▸ **RECORDS SHOWN**
· · · · ·

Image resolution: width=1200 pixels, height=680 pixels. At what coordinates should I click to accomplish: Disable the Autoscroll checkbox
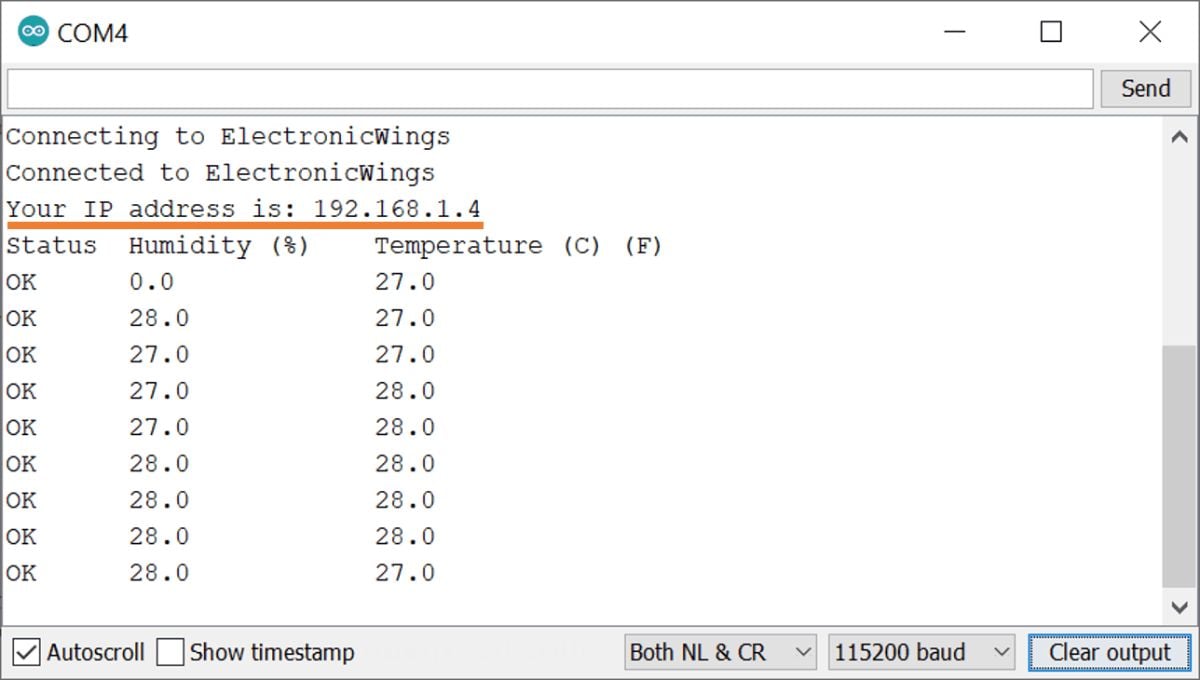point(26,653)
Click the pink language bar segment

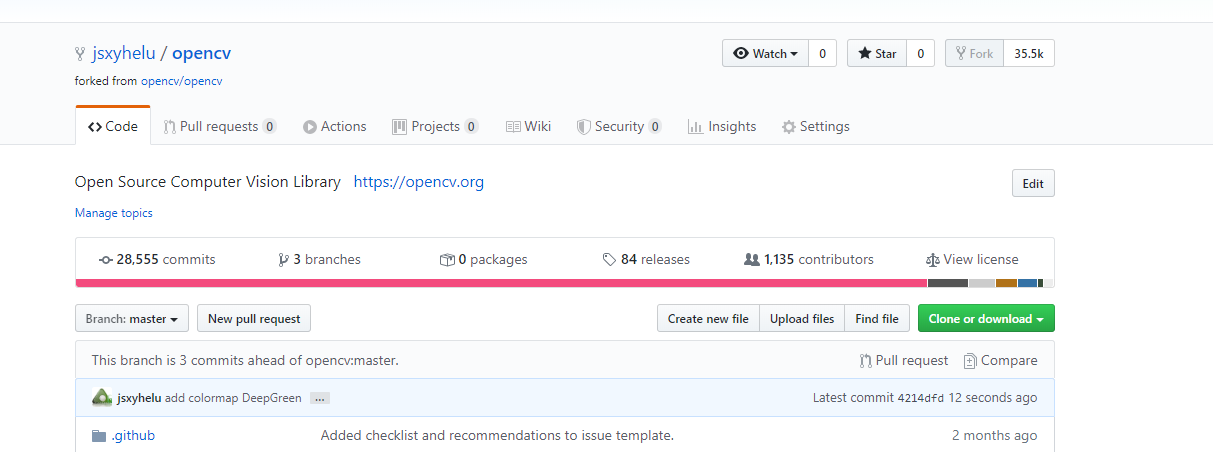500,283
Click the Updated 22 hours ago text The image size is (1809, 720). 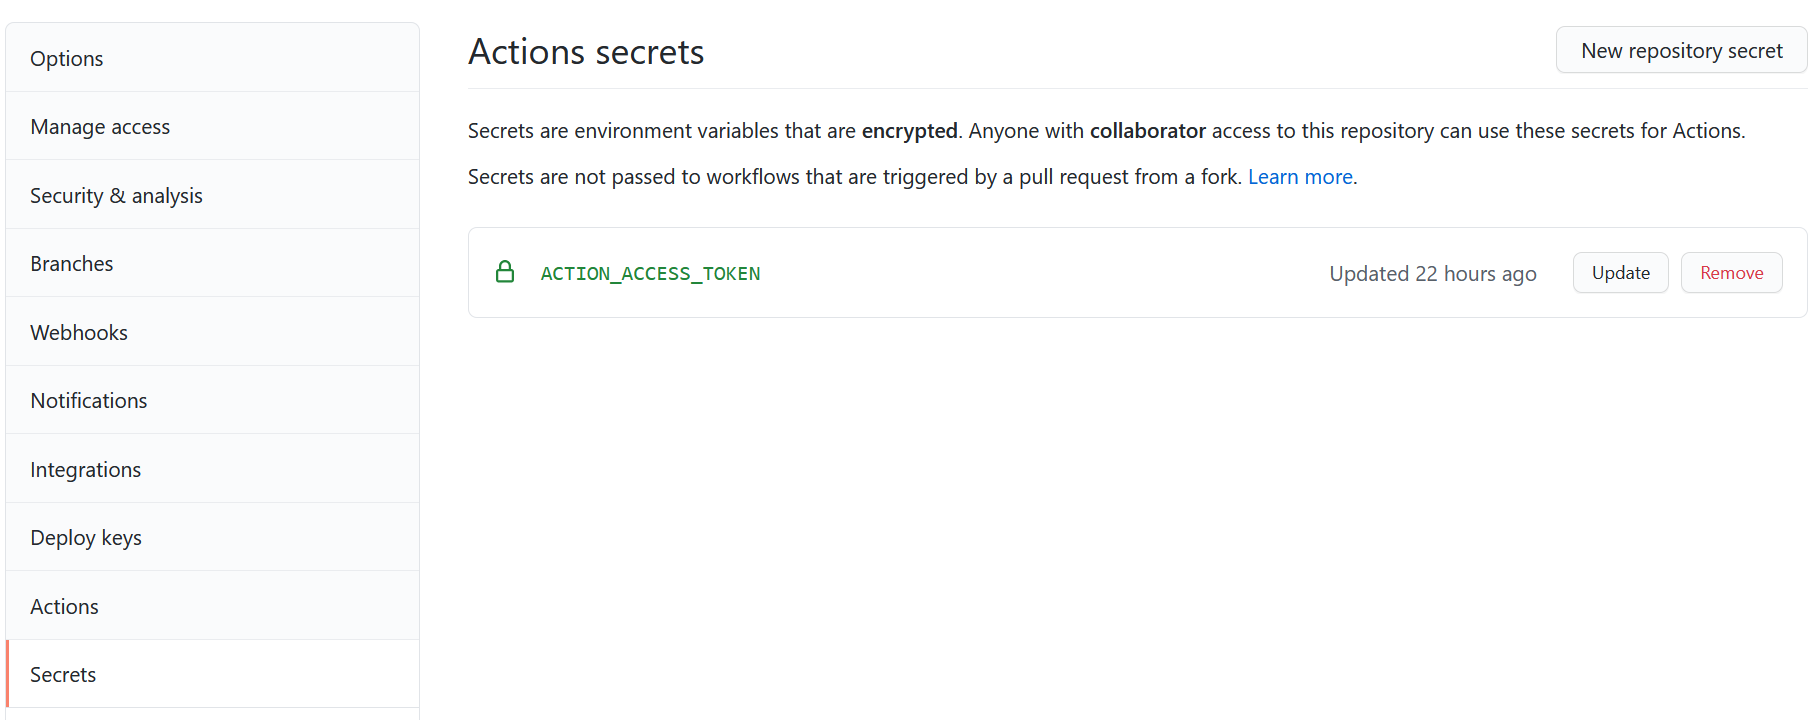coord(1433,272)
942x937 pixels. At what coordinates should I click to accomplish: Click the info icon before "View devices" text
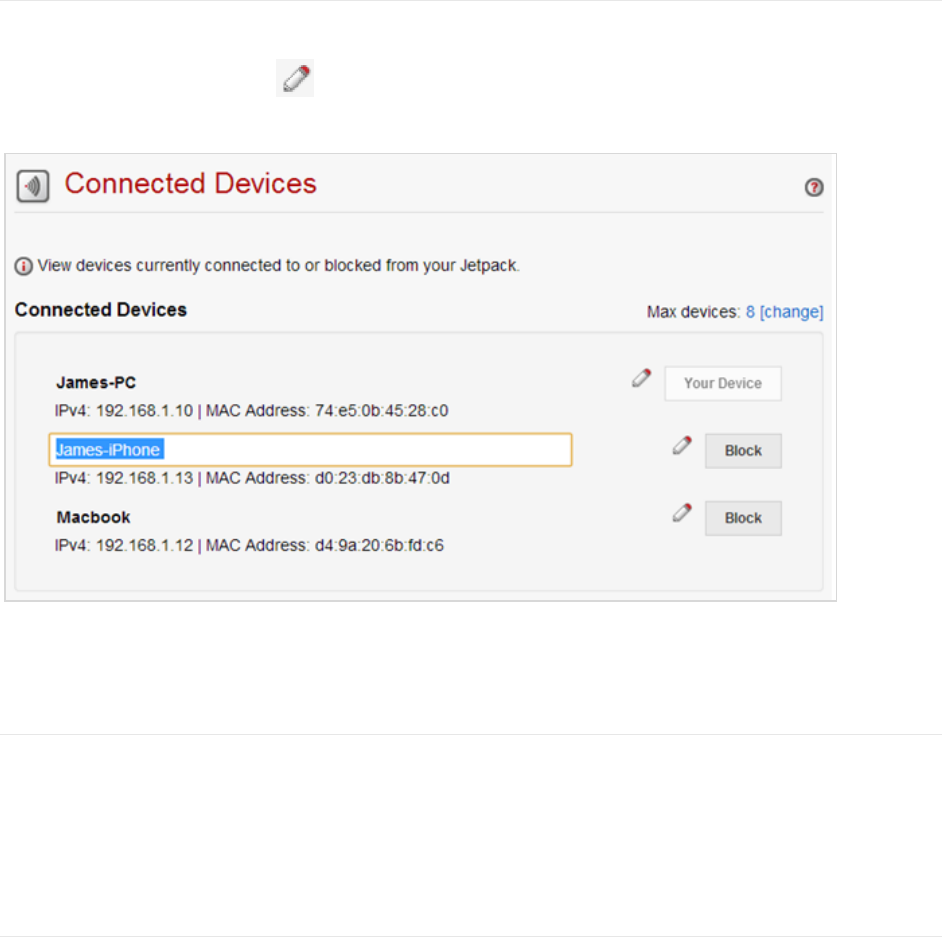24,266
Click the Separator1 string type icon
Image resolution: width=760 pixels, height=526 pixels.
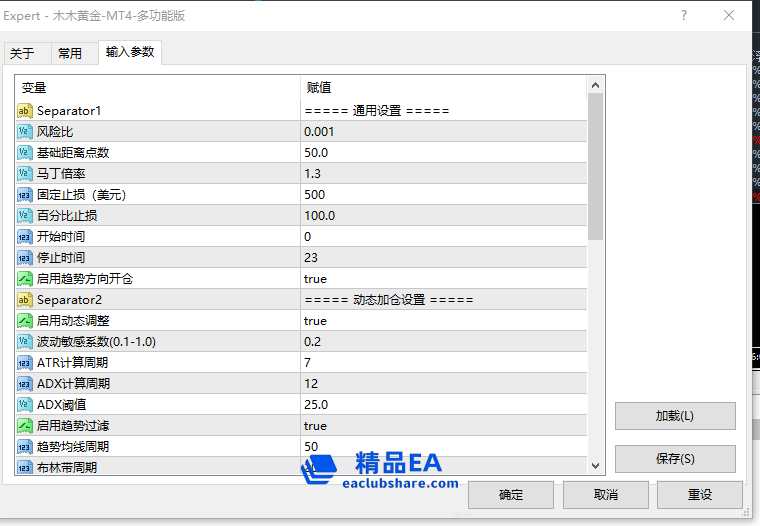25,111
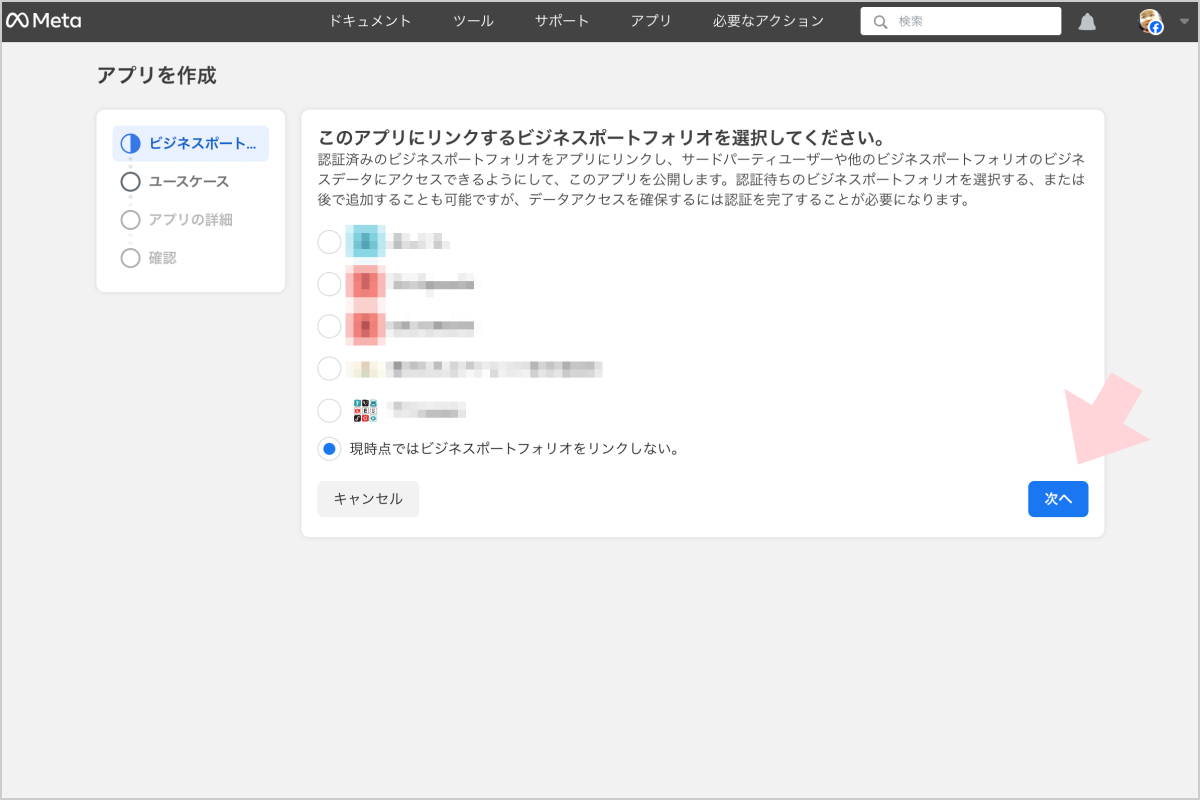Click the 確認 step circle icon
Viewport: 1200px width, 800px height.
pyautogui.click(x=130, y=258)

· · · · ·

▸ **YOUR GOAL**
Your answer must be the lines from the line containing "Click the Separator1 string type icon" through the final line of the data, written out exactly, both ends included and pictures left out.

▸ **REPLY TO THE TASK**
Click the Separator1 string type icon
Image resolution: width=760 pixels, height=526 pixels.
25,111
Click the 確認 step circle icon
Viewport: 1200px width, 800px height.
pyautogui.click(x=130, y=258)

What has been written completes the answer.